### Requirements
According to the essay on zealotry below, what Latin word does "fanatic" come from, and what does that word mean?

-- BEGIN Passage --

The Third Way, 6: Path 2—Zealotry

fanatic – 1. Person filled with excessive and often misguided enthusiasm for something. 2. excessively enthusiastic.  (Derivation – Latin, fanum – temple)

zealot – 1. An uncompromising or extreme partisan; a fanatic.

Canadian Oxford Compact Dictionary, 2002.

In the post previous to this one, I suggested that the ‘Second Way’ for humanity to go forward is to rediscover zeal and ‘heart’ in contrast to Progressive Materialism’s exclusivist appeal to reason, logic, and science.  I would suggest that the usual negative connotation of the term ‘zeal’ given by the West’s dominant modern, postmodern, post-Christian cultural and social paradigm must be reclaimed.  The denial that ’emotional’ concepts like ‘heart’ and ‘soul’ add nothing to wisdom and knowledge must likewise be rejected.  Emotion in balance with reason is a form of knowledge and a path to wisdom.  The legitimacy of emotional wisdom and knowledge have long been recognized by modern psychology as essential in becoming a healthy whole person.

In Part 5 we noted that nothing of lasting significance has been done in human history without fervent enthusiasm, dedication, and perseverance—characteristics flowing from the heart and will—areas of the self traditionally assigned to ‘the soul.’  Motivation to see something through to the end cannot come from mere reasoning that ‘it’ is a good and right thing to do.  Striving to move above and beyond what is and what may even be thought possible in any domain cannot occur without the qualities of mind and spirit that zeal imbues.  In other words, anyone who wants to excel, to be the best they can be, to give the best they can give, must be a zealot in the best sense.

-- END Passage --
-- BEGIN Data shown --

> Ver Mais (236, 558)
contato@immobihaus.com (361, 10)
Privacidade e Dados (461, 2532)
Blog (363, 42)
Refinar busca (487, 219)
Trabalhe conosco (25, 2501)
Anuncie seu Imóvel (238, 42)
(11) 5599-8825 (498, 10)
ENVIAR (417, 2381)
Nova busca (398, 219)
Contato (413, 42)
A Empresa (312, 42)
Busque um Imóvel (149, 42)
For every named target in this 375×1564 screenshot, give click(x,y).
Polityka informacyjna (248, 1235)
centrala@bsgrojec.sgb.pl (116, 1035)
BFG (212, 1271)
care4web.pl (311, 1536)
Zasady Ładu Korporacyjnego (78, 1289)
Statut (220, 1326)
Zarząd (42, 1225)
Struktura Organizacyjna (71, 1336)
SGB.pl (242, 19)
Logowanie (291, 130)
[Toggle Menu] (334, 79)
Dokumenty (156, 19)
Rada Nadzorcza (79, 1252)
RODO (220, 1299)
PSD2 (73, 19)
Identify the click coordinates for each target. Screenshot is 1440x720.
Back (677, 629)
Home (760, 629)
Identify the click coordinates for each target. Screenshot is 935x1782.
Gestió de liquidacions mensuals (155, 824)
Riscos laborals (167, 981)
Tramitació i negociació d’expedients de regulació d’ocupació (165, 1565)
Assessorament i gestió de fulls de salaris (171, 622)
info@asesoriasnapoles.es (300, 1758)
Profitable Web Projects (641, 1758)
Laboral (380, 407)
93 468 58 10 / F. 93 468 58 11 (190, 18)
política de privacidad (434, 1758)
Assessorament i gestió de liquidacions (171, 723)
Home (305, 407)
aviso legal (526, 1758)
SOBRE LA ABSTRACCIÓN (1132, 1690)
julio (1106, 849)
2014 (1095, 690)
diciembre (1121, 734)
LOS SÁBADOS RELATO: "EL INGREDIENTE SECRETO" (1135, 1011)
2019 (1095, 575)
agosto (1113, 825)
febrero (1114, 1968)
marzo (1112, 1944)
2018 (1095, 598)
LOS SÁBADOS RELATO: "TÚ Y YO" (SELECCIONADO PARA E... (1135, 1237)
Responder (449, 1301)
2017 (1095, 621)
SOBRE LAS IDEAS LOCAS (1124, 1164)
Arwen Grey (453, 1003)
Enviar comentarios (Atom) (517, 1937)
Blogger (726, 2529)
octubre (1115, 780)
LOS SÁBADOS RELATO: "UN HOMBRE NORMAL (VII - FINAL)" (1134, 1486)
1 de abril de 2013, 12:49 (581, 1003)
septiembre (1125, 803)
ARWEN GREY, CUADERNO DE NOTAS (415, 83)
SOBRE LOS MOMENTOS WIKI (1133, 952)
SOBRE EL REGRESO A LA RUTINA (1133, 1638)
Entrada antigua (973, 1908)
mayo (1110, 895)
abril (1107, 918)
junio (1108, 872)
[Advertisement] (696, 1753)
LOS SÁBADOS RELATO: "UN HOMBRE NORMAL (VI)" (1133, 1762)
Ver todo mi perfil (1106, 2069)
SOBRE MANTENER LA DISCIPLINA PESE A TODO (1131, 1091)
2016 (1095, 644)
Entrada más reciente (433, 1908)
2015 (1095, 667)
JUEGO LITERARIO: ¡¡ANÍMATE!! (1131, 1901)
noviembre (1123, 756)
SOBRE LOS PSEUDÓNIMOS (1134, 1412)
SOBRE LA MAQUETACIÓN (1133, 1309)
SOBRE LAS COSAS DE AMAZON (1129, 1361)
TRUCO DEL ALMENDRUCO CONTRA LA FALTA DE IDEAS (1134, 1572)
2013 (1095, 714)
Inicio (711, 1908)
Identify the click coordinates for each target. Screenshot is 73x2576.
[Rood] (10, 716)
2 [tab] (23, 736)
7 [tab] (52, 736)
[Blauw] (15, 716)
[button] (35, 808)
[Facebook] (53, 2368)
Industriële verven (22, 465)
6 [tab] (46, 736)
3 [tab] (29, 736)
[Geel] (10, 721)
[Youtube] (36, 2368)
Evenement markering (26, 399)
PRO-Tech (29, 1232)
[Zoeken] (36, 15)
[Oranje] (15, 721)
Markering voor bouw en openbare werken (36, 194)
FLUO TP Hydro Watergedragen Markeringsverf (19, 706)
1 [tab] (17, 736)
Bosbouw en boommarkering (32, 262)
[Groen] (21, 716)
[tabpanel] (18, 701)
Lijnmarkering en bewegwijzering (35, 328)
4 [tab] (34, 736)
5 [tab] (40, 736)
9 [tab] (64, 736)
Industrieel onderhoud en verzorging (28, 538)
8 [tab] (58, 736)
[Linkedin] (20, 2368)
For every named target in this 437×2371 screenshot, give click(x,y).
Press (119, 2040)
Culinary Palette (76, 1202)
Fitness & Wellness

-- END Data shown --

### Finished answer
It comes from the Latin "fanum," meaning temple.